■ Data supplied ■
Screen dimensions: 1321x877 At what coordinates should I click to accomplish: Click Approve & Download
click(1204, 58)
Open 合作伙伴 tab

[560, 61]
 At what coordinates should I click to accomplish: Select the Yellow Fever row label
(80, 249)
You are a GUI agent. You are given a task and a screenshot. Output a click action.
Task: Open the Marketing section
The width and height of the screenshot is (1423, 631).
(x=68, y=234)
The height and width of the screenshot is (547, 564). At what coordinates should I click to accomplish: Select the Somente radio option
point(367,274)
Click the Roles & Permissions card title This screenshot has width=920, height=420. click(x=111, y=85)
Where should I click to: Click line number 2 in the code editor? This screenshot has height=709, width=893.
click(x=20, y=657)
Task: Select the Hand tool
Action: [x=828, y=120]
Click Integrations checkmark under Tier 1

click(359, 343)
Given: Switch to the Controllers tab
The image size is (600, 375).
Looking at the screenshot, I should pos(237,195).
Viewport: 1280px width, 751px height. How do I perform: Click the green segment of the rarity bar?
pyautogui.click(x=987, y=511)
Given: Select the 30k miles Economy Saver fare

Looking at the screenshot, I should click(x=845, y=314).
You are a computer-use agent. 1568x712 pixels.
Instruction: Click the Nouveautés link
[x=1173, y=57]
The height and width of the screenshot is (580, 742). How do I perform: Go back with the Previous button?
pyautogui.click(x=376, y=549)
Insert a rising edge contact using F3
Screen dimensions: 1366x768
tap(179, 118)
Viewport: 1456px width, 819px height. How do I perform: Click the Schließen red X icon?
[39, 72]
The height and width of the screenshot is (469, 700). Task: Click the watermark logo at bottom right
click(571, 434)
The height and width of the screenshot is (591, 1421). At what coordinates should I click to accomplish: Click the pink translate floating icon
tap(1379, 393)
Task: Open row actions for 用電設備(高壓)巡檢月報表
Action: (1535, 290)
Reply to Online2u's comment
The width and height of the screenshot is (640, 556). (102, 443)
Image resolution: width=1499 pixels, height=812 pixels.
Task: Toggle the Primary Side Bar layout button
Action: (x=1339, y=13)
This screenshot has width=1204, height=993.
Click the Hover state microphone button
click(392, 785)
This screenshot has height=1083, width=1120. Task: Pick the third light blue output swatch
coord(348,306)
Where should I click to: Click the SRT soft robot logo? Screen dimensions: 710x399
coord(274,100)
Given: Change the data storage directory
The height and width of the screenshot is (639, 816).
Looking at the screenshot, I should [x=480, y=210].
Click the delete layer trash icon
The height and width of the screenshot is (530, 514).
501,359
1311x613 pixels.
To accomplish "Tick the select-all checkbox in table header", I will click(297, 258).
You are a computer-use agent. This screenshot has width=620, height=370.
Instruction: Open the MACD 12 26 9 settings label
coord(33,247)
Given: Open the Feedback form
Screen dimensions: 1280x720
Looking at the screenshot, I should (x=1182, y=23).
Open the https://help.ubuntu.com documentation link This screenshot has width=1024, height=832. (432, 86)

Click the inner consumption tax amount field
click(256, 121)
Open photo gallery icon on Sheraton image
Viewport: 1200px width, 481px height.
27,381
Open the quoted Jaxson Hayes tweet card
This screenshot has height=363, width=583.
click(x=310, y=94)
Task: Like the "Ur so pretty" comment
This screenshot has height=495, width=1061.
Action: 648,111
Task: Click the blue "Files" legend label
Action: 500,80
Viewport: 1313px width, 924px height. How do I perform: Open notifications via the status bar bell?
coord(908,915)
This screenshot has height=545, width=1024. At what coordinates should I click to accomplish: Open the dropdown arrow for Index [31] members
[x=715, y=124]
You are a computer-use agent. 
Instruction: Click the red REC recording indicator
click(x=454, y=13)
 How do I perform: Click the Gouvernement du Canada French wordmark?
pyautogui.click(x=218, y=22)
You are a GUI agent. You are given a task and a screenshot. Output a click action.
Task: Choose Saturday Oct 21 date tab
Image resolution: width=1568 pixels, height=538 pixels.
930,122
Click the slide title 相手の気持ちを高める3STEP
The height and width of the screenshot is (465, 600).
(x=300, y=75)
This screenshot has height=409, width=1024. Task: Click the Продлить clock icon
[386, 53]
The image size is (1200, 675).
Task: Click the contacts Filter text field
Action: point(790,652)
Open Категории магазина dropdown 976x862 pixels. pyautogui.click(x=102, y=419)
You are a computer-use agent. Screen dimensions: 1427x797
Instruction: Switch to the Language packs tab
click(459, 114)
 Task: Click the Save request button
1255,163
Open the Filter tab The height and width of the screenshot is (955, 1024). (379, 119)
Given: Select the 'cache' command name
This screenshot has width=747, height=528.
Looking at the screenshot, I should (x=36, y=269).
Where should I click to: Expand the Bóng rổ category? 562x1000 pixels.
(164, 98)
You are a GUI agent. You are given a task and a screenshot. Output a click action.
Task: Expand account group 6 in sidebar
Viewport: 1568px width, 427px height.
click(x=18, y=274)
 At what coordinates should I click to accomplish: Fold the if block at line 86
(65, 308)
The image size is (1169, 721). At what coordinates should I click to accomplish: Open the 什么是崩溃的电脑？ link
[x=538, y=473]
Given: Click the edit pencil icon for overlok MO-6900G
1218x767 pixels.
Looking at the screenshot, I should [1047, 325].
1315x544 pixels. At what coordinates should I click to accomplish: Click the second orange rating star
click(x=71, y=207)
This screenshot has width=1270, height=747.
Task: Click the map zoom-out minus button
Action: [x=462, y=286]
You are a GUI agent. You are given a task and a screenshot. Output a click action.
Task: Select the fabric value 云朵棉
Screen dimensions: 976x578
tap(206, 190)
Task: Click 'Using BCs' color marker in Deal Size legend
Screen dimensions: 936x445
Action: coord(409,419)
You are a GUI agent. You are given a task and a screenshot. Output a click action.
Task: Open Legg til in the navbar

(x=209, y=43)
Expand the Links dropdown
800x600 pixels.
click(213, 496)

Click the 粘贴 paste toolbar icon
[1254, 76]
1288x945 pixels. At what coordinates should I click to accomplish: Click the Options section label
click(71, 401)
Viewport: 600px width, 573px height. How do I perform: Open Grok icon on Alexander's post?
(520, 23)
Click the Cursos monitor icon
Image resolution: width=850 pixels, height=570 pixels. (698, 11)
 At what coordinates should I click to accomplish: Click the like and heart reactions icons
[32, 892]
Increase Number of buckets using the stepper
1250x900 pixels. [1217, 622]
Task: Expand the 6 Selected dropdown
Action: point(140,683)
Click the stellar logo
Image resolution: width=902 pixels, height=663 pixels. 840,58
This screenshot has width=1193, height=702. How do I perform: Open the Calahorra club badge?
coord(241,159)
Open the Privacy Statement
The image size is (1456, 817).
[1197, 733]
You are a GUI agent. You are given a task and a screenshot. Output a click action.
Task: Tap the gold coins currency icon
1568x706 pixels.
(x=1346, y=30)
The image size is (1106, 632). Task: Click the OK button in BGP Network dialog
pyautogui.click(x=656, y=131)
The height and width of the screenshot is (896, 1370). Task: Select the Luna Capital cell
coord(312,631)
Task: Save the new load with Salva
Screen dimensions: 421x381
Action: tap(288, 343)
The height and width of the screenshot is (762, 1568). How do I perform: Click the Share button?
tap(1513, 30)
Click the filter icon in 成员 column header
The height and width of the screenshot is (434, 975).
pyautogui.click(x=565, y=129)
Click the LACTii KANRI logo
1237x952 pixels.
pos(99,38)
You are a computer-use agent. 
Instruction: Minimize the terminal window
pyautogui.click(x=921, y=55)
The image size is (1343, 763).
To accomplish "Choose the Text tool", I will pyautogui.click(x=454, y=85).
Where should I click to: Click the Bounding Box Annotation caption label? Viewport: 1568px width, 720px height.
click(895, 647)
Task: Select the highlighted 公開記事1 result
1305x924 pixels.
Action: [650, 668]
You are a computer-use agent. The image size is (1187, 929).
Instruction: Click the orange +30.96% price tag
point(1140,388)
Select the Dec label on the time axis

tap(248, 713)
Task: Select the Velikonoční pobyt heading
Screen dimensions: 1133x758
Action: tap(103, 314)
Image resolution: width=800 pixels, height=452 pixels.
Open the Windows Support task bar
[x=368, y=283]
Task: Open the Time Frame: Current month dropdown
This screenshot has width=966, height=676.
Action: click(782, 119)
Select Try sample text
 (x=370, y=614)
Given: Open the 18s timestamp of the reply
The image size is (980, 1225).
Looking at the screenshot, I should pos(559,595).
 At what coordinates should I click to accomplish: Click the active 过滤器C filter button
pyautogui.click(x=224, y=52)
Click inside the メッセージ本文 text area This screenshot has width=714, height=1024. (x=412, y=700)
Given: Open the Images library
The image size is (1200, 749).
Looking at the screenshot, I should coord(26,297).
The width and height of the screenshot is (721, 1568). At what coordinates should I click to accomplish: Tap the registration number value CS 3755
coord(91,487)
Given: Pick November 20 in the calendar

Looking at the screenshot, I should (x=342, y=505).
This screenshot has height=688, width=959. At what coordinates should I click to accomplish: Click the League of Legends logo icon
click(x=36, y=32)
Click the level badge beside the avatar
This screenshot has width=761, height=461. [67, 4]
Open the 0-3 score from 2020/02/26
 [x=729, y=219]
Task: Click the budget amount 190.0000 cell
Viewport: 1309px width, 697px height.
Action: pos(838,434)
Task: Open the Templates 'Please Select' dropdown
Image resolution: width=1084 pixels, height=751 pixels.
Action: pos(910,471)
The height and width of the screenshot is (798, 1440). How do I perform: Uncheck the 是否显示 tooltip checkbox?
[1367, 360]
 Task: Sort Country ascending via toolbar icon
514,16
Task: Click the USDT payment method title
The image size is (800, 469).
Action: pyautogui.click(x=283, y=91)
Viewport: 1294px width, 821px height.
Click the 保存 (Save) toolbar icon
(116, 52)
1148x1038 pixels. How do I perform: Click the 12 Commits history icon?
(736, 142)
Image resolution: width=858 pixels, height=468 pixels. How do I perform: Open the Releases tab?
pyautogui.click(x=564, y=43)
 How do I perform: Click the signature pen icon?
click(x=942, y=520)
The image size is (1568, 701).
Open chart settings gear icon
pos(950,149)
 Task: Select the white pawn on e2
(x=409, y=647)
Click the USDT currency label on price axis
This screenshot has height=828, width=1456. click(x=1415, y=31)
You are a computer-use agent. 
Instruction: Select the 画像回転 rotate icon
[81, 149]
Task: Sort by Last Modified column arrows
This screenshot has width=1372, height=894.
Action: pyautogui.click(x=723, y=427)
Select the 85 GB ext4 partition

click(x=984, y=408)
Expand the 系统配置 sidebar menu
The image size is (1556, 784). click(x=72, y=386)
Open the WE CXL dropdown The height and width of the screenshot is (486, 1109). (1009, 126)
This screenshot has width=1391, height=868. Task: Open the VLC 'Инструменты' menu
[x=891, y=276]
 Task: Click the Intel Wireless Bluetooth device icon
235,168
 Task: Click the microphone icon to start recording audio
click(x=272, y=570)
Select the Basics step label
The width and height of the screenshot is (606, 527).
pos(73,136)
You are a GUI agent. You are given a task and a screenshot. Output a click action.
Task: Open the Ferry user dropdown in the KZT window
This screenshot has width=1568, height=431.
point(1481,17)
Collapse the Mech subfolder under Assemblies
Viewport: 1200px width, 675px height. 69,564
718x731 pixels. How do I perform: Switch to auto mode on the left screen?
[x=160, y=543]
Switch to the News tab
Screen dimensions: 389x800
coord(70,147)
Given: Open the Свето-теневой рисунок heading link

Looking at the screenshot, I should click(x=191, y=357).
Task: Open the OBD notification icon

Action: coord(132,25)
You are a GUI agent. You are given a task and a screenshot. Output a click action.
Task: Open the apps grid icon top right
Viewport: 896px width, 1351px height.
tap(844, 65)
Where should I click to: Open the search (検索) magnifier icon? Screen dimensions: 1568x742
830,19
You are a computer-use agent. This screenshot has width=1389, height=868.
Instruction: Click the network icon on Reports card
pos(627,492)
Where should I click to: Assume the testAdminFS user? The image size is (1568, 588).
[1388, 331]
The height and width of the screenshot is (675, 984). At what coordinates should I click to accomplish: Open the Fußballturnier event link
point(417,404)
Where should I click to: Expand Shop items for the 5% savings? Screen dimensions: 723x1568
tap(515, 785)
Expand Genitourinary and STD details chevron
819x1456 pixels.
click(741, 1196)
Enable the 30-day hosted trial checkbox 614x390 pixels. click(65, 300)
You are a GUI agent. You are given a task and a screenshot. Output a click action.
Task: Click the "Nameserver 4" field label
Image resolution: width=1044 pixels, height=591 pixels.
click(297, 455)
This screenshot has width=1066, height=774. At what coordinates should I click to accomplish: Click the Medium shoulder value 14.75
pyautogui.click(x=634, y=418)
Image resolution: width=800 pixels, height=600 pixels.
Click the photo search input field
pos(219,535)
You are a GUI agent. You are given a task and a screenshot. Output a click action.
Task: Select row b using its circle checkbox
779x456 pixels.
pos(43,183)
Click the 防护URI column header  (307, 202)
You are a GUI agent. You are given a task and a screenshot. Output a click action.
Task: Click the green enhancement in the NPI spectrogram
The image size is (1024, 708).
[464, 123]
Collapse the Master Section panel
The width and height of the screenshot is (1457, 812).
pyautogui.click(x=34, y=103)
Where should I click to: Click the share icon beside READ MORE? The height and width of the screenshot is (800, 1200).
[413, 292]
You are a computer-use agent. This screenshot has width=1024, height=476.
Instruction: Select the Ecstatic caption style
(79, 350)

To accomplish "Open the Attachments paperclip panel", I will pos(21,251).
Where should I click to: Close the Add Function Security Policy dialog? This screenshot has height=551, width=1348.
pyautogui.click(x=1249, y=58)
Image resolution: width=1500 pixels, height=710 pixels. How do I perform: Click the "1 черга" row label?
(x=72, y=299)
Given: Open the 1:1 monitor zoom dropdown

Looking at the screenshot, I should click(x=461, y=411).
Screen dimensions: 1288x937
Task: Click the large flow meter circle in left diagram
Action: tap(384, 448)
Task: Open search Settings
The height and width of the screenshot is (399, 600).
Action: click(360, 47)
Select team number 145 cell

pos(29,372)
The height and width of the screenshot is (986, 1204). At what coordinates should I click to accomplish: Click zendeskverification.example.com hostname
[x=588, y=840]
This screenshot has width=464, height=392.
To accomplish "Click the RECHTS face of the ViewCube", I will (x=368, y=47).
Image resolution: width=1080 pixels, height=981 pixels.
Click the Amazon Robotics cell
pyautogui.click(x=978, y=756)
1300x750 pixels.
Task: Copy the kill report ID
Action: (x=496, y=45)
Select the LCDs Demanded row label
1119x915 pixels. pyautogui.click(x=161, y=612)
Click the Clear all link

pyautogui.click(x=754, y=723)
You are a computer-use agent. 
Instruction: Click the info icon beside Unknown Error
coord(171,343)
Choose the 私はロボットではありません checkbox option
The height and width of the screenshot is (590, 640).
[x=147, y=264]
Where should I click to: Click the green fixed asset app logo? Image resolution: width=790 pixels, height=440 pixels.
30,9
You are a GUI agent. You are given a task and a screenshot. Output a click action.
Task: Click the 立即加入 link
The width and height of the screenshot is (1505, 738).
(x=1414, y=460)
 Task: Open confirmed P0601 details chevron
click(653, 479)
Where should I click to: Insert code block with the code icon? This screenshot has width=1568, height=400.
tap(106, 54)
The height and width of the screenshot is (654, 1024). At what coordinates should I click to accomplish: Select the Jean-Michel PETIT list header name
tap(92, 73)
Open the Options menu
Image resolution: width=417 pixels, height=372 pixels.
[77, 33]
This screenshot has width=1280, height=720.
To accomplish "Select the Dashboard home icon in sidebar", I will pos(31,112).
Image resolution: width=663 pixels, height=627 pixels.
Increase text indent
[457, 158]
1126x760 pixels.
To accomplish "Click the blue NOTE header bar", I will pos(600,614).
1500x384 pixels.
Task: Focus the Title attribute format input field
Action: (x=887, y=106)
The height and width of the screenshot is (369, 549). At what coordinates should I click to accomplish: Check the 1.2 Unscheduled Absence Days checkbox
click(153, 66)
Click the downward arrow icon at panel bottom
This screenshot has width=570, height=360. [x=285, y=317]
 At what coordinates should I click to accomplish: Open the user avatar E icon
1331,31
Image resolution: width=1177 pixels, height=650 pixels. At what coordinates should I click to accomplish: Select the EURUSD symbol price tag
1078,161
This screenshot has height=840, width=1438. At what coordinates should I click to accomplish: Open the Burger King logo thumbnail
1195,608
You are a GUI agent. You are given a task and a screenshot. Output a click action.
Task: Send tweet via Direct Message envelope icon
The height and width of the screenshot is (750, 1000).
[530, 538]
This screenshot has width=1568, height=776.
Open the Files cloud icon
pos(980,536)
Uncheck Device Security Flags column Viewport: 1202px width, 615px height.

■ What to do ■
Referring to the material above, set down exactly the lines between the line with "The width and height of the screenshot is (1423, 631)." and the line with "This screenshot has width=1204, height=993.", inclusive, and no other lines.

■ Task response ■
The width and height of the screenshot is (1423, 631).
(x=68, y=234)
The height and width of the screenshot is (547, 564). At what coordinates should I click to accomplish: Select the Somente radio option
point(367,274)
Click the Roles & Permissions card title This screenshot has width=920, height=420. click(x=111, y=85)
Where should I click to: Click line number 2 in the code editor? This screenshot has height=709, width=893.
click(x=20, y=657)
Task: Select the Hand tool
Action: [x=828, y=120]
Click Integrations checkmark under Tier 1

click(359, 343)
Given: Switch to the Controllers tab
The image size is (600, 375).
Looking at the screenshot, I should pos(237,195).
Viewport: 1280px width, 751px height. How do I perform: Click the green segment of the rarity bar?
pyautogui.click(x=987, y=511)
Given: Select the 30k miles Economy Saver fare

Looking at the screenshot, I should click(x=845, y=314).
You are a computer-use agent. 1568x712 pixels.
Instruction: Click the Nouveautés link
[x=1173, y=57]
The height and width of the screenshot is (580, 742). How do I perform: Go back with the Previous button?
pyautogui.click(x=376, y=549)
Insert a rising edge contact using F3
Screen dimensions: 1366x768
tap(179, 118)
Viewport: 1456px width, 819px height. How do I perform: Click the Schließen red X icon?
[39, 72]
The height and width of the screenshot is (469, 700). Task: Click the watermark logo at bottom right
click(571, 434)
The height and width of the screenshot is (591, 1421). At what coordinates should I click to accomplish: Click the pink translate floating icon
tap(1379, 393)
Task: Open row actions for 用電設備(高壓)巡檢月報表
Action: (1535, 290)
Reply to Online2u's comment
The width and height of the screenshot is (640, 556). (102, 443)
Image resolution: width=1499 pixels, height=812 pixels.
Task: Toggle the Primary Side Bar layout button
Action: (x=1339, y=13)
This screenshot has width=1204, height=993.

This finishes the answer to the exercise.